I’m so burned out today. I did an interview this afternoon with St. Jude Children’s Research Hospital and I was a bit nervous about that. I think it went well and I should have that for you all in a couple of weeks, maybe soon. It all depends on how I manage the schedule.
We’re on day 52 of lockdown and it’s fair to say that it getting to all of us at this point.
I tried getting the kids to leave the house and while Elliott and Emmett were on board, Gavin flat out refused. We’re in a situation where we all go or no one goes. There is no chance that I would leave Gavin home alone, unmedicated and in the middle of a global pandemic. I don’t feel comfortable forcing him to go because his fear is well founded. We ended up not going anywhere and that was frustrating.
Finding some kind of functional routine is proving to be very, very difficult. The kids are resistant to any further changes but without a routine, they are going to continue to struggle more than may be necessary.

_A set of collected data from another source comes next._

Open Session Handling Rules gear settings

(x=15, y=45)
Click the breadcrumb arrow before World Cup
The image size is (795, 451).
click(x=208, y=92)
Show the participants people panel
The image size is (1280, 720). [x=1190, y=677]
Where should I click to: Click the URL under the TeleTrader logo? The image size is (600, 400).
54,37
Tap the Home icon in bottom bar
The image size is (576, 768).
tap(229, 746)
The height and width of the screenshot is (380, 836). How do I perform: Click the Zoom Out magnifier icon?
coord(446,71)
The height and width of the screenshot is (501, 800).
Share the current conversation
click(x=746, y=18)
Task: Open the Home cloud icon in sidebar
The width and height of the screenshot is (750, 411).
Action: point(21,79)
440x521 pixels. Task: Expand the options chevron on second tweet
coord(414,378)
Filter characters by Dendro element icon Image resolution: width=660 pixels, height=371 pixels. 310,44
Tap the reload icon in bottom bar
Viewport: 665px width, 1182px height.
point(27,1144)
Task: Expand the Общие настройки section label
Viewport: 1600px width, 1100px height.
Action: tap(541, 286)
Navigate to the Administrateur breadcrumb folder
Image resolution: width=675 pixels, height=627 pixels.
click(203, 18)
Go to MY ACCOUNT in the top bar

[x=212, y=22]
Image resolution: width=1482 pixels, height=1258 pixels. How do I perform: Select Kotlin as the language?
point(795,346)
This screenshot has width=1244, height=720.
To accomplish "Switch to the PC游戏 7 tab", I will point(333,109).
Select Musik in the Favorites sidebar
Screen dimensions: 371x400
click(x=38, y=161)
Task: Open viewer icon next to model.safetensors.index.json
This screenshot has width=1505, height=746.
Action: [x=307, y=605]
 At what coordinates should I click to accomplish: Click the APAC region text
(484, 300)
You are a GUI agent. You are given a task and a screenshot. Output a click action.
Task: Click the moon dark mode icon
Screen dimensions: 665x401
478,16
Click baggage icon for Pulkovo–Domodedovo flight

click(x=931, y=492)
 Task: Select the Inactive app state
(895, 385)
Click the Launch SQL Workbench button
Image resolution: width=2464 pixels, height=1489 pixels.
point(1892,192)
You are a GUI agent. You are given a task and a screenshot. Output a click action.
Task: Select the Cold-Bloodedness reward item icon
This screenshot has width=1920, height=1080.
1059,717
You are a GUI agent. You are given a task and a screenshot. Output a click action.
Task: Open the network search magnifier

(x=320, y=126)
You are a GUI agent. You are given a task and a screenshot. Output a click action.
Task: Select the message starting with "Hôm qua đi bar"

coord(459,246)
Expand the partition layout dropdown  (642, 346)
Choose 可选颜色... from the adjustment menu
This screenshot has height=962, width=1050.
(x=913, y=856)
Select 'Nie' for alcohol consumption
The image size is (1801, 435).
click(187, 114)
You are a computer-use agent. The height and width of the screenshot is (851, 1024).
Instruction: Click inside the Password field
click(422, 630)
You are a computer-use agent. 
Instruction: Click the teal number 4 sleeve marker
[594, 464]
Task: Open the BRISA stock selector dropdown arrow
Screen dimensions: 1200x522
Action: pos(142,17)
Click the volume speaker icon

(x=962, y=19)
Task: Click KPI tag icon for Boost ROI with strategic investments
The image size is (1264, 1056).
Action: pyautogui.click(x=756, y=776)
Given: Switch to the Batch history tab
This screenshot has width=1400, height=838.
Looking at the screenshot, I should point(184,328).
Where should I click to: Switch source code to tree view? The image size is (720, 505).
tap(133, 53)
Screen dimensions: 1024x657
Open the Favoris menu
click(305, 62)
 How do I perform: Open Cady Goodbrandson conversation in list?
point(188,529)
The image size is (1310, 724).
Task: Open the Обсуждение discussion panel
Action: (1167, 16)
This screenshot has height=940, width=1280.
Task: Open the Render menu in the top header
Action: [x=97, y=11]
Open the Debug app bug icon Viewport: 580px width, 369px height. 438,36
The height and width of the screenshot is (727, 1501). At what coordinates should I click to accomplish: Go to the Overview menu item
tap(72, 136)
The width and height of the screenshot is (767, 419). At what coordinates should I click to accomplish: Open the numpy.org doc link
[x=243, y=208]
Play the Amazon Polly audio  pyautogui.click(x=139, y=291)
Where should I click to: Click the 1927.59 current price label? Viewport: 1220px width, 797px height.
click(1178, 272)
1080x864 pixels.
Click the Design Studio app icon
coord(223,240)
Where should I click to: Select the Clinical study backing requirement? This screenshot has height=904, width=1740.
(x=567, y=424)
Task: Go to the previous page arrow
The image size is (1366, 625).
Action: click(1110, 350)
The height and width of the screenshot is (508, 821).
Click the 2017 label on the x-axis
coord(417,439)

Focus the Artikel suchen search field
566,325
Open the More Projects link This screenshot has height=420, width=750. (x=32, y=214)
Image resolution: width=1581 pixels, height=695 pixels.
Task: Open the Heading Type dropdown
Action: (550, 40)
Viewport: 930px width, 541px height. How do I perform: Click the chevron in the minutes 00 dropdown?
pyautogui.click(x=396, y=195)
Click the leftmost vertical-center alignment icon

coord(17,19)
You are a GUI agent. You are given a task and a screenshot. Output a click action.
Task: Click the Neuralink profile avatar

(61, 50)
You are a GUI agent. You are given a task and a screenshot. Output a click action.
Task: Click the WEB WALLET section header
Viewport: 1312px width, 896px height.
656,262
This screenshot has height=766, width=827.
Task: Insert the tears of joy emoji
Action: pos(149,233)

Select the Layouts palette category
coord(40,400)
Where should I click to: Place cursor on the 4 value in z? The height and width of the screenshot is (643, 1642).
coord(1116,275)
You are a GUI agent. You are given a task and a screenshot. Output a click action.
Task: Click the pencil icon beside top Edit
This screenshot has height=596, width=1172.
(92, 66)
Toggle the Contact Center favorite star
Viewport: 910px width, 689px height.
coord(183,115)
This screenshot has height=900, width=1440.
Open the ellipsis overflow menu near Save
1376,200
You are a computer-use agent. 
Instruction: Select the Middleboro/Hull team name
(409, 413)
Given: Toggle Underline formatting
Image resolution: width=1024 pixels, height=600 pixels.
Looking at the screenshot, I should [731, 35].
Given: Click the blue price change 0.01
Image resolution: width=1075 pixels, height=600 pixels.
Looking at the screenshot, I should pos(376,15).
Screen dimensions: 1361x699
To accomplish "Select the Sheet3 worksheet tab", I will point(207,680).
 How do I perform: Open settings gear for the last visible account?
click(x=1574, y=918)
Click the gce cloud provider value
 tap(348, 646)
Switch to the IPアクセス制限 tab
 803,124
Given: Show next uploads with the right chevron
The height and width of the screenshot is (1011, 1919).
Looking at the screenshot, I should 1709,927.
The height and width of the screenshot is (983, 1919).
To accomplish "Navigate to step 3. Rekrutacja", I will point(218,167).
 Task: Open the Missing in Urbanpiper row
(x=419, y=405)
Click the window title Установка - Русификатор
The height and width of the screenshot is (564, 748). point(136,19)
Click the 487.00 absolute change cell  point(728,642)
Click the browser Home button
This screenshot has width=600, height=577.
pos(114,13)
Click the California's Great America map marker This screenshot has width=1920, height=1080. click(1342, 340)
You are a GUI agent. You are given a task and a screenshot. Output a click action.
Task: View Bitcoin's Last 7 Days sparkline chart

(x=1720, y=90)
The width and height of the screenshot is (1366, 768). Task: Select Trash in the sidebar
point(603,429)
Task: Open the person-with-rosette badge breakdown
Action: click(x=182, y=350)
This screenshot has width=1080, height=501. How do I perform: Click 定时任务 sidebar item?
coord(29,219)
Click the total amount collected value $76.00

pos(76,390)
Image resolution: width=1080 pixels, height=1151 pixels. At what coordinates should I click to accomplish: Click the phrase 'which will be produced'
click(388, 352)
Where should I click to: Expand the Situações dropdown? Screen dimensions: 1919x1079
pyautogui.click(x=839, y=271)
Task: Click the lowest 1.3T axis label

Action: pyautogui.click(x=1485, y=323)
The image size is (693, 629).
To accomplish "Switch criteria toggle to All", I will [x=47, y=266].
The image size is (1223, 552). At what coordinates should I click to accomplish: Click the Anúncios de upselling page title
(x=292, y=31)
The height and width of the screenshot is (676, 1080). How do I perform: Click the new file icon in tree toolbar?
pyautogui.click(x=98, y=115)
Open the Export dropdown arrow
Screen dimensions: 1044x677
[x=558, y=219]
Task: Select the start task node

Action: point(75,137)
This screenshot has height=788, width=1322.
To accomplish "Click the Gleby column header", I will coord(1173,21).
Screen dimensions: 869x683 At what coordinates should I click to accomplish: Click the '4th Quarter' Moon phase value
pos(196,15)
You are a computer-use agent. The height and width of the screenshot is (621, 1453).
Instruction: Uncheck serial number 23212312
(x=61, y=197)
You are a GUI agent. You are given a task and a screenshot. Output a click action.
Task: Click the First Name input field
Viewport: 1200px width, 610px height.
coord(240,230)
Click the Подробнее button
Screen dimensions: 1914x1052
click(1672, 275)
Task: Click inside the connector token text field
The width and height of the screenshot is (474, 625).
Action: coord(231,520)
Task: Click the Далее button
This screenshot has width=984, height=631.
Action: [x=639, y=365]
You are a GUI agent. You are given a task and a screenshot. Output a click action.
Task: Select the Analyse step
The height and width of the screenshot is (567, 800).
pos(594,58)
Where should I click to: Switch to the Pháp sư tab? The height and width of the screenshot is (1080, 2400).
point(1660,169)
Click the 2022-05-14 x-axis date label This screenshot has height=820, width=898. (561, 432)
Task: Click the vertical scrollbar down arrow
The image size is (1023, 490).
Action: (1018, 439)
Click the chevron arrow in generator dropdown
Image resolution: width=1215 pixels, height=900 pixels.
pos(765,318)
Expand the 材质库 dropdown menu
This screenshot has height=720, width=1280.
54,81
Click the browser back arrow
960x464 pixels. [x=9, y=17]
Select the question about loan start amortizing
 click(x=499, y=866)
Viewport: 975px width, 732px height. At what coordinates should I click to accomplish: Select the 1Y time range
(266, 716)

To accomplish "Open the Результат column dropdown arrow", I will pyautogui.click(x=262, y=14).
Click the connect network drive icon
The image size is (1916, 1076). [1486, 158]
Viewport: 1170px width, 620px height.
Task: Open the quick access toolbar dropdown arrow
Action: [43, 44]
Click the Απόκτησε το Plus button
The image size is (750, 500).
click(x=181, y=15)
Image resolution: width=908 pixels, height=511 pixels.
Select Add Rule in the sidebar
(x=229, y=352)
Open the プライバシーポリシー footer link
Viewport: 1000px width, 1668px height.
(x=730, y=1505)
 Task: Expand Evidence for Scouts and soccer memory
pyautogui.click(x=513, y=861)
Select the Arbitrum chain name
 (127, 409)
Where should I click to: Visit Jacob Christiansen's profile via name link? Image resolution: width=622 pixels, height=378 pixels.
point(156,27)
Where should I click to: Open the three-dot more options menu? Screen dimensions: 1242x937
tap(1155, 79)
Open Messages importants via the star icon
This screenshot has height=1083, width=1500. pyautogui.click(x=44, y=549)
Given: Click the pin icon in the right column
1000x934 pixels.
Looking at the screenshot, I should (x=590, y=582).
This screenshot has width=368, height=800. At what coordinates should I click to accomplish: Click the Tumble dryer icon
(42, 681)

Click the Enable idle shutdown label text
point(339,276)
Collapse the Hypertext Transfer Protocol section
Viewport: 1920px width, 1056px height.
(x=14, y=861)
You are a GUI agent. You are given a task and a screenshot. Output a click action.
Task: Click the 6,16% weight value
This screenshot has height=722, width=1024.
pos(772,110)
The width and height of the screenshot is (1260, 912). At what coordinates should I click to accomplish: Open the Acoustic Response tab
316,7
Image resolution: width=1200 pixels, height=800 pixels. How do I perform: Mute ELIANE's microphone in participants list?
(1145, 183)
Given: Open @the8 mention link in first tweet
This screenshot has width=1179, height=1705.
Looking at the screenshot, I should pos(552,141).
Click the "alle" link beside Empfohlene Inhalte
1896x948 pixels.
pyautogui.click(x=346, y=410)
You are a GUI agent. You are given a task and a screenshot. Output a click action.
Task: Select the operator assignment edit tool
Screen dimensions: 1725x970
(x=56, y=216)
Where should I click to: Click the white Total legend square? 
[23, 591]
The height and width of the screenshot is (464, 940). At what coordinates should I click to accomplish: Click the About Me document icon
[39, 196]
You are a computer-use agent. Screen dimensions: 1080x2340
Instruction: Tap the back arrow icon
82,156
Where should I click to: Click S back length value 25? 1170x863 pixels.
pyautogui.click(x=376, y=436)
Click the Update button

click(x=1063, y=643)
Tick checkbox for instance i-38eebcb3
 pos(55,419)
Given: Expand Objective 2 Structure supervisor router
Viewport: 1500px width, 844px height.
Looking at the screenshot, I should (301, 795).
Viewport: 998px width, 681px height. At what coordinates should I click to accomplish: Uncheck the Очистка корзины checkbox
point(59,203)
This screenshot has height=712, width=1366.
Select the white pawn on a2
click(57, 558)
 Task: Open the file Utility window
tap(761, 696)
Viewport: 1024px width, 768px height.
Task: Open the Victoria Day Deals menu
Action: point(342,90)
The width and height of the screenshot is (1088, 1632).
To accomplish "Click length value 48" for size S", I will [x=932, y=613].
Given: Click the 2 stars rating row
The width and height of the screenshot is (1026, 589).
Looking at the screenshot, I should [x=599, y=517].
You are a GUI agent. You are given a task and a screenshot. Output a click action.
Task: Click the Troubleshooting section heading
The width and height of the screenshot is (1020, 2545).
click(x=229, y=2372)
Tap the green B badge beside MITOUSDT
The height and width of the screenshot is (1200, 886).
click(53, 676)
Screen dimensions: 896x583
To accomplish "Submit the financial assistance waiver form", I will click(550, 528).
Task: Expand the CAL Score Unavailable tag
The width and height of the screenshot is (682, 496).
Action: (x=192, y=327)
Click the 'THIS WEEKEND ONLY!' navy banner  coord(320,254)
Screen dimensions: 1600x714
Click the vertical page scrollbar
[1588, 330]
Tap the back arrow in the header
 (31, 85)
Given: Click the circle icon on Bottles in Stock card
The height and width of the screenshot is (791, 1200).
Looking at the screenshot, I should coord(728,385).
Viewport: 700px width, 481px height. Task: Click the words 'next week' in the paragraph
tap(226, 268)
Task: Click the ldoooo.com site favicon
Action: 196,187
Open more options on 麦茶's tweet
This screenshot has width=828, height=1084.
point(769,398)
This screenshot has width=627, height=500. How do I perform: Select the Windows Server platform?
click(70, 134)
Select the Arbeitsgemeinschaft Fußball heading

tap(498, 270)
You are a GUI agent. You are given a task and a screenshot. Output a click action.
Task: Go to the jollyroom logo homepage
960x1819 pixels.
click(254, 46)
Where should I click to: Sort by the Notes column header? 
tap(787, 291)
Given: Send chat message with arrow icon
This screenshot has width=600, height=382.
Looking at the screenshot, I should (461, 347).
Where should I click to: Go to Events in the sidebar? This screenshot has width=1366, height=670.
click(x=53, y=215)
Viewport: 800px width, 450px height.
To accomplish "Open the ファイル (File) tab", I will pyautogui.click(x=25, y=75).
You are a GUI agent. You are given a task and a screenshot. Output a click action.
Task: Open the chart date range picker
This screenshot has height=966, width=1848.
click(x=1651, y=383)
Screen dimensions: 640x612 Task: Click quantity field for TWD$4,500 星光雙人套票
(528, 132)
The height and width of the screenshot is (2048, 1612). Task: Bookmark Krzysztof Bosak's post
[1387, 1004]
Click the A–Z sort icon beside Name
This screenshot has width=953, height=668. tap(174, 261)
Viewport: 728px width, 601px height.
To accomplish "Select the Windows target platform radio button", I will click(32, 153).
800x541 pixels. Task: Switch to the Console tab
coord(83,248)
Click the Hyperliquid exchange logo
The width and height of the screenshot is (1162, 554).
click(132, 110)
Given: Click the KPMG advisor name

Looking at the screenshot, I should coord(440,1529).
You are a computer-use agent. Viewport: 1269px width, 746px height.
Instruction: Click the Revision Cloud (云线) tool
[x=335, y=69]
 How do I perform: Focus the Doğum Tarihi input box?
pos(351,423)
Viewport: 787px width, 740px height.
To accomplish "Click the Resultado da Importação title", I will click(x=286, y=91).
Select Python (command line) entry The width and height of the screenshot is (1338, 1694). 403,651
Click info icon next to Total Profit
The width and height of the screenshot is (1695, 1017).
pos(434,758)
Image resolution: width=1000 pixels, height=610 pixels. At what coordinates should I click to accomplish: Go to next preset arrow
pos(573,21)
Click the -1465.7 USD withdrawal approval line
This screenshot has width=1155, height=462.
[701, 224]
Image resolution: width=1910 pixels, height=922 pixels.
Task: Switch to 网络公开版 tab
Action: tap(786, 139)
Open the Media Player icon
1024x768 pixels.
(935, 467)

Autistic kids thrive on routine. They need a rigid structure in their life, regardless of whether or not they say they want it. Structure and routine provide predictability, comfort and sense of security for them. It can also make life a bit more manageable for parents as well.
I just cannot get a routine to stick and I think that it’s largely my fault. I’m struggling with depression so motivation and I are not good friends. I’m exhausted and implementing something as significant as a new routine, requires a great deal of everything that I don’t currently have in stock.
I feel like we’re just sorta floating along and not getting anything done. That’s incredibly frustrating because I need to make some progress in this area.
It’s not all bad. As I’m writing this, Elliott and Emmett are playing with Legos together on the living room floor. There’s no fighting and Elliott is actually engaging with his little brother in a positive way. That’s something that has been more challenging lately. He’s at that age where he wants to be more independent and not necessarily hanging out with his family.
Hang in there!
That’s the plan. How are you holding up?
Today seems all right. We don’t have quite the same struggle as you do. We’re all adults here and since Bob retired end of last year, things don’t seem that different on the surface. But the uncertainty is difficult, and feeling like the federal government is a complete failure? Very strange, chicken with its head cut off strange.
Thinking of plans for the future, and not having a clue if that type of future is possible? Bob and I were talking about retirement, and maybe living part of the year somewhere else.
Anyway, it’s nice today here in NW Ohio, 60s and mostly sunny and no wind. I hope you all get this weather and you can escape somewhere where there aren’t people, and get Gavin to go. I just keep hoping the best for you and your guys.